Activity: Find all lines in the listing that include the word "screenshot", then copy them.

Data in this exercise:

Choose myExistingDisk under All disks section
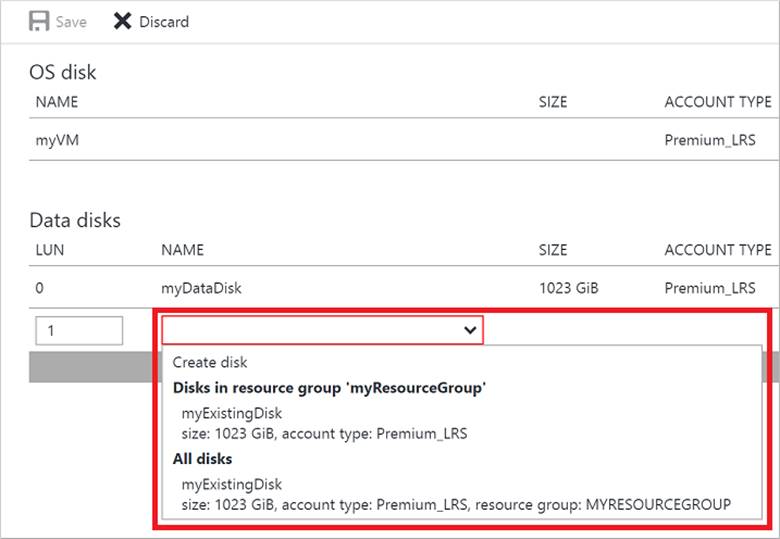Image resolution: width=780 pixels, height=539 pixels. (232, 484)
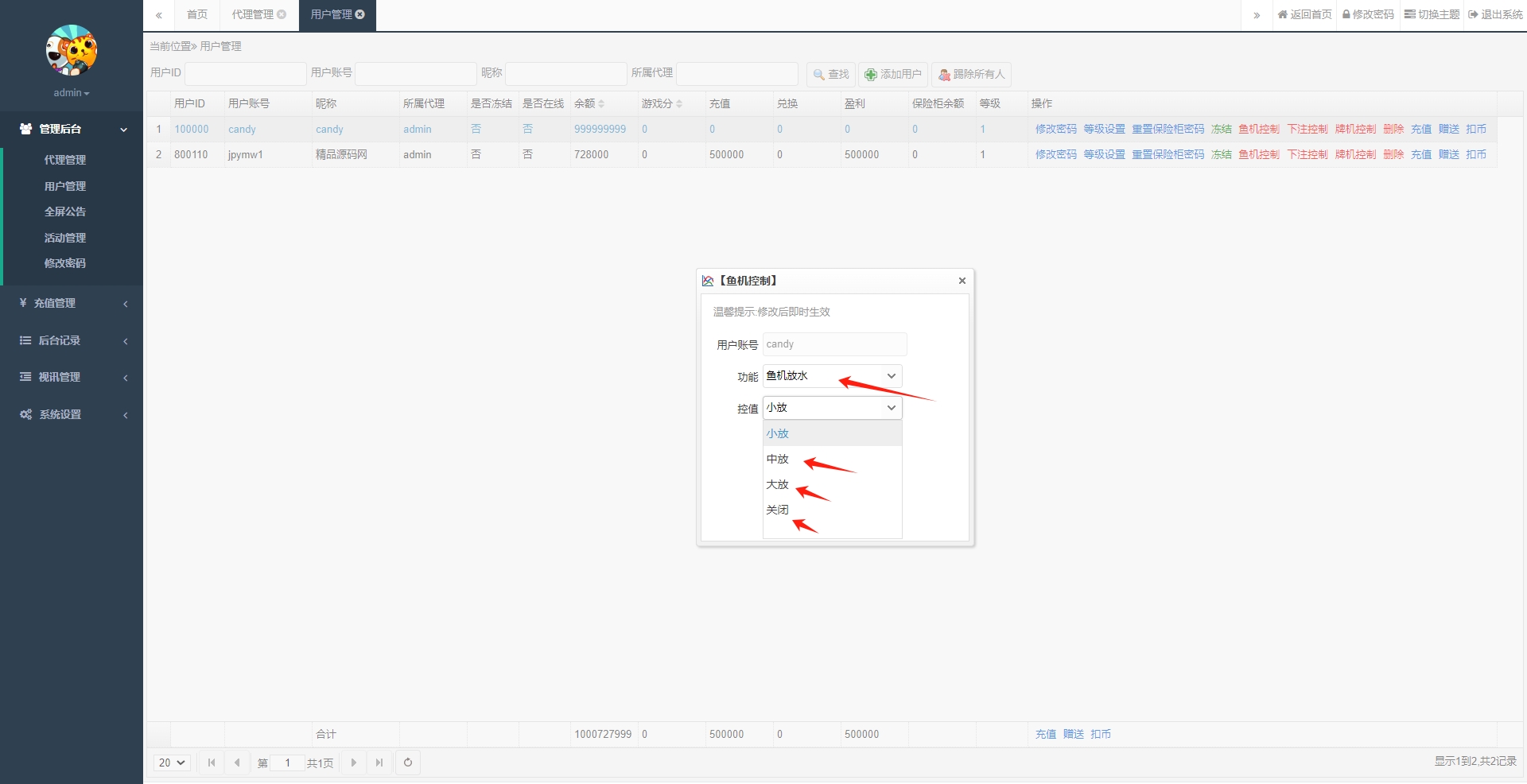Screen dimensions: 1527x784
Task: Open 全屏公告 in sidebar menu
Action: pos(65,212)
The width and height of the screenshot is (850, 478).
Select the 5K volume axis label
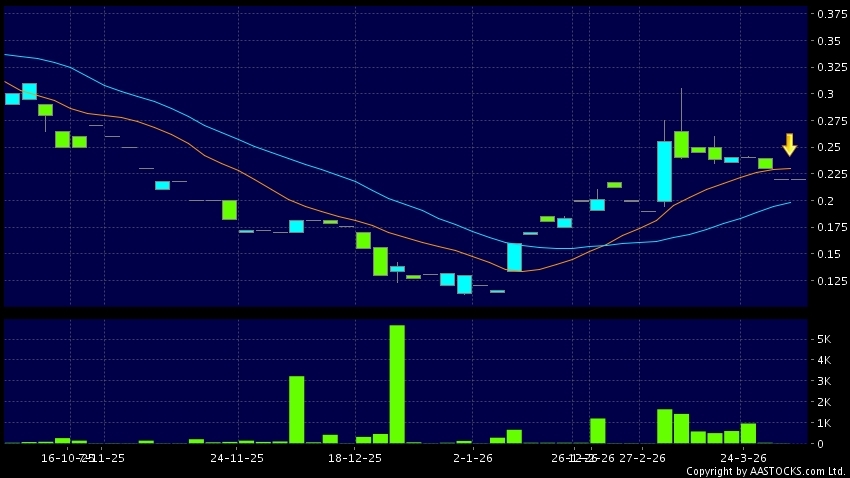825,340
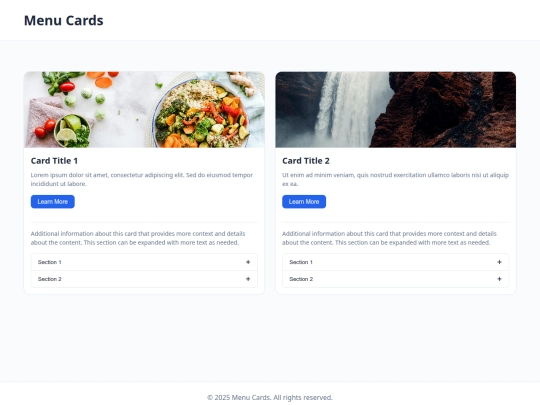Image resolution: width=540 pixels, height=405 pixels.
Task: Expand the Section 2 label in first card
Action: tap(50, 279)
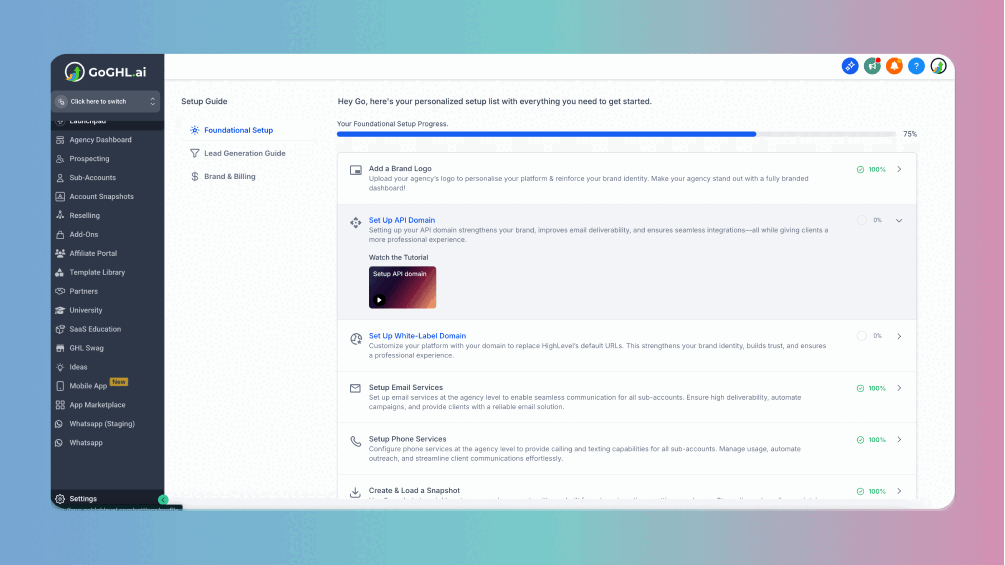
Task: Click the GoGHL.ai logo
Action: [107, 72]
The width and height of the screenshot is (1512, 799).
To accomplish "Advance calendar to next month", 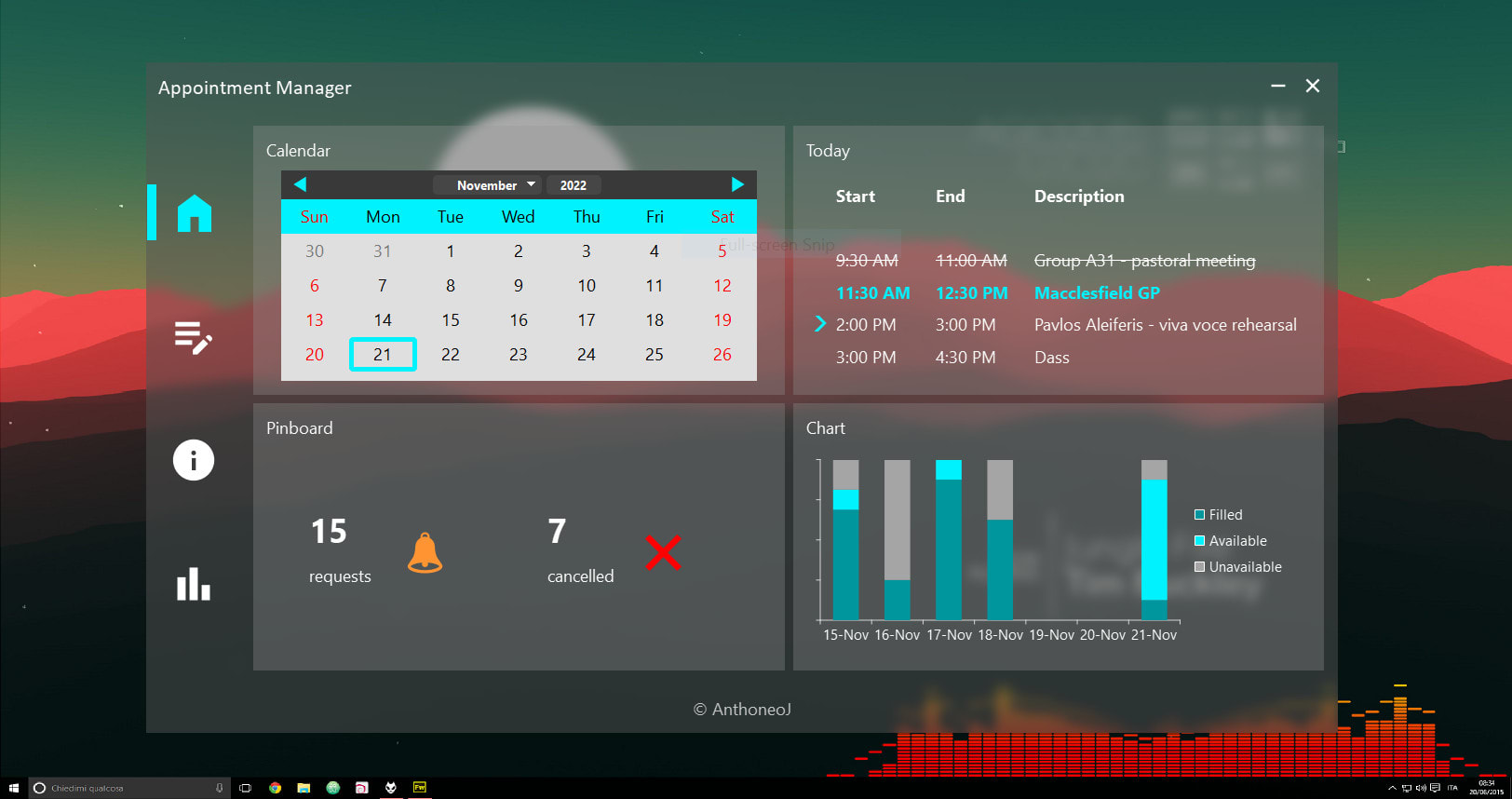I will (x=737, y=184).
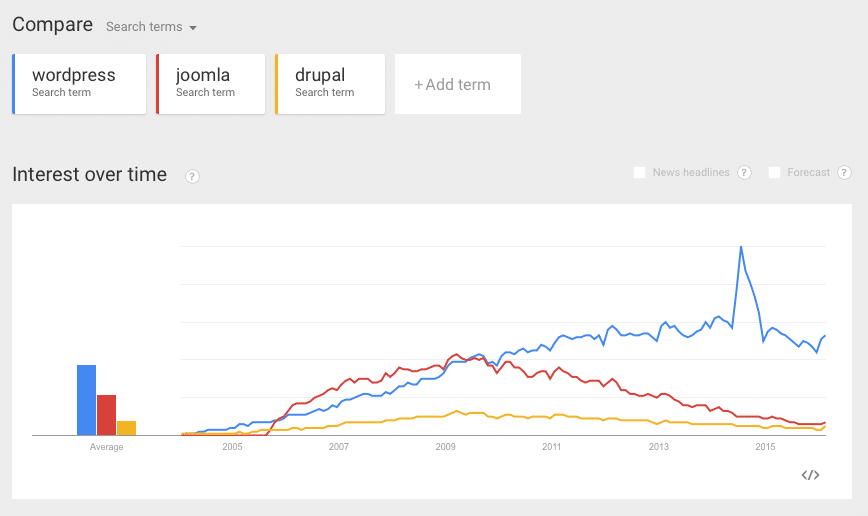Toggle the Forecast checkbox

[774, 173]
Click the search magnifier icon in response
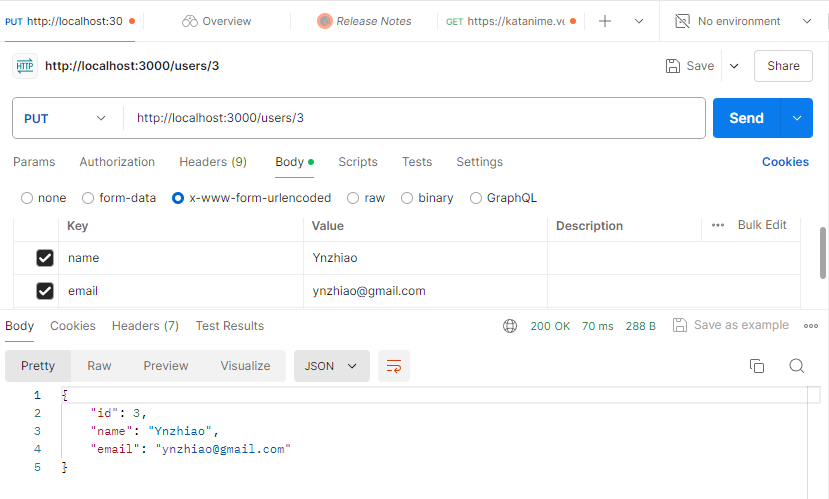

Solved problem:
The width and height of the screenshot is (850, 478).
The width and height of the screenshot is (1512, 799).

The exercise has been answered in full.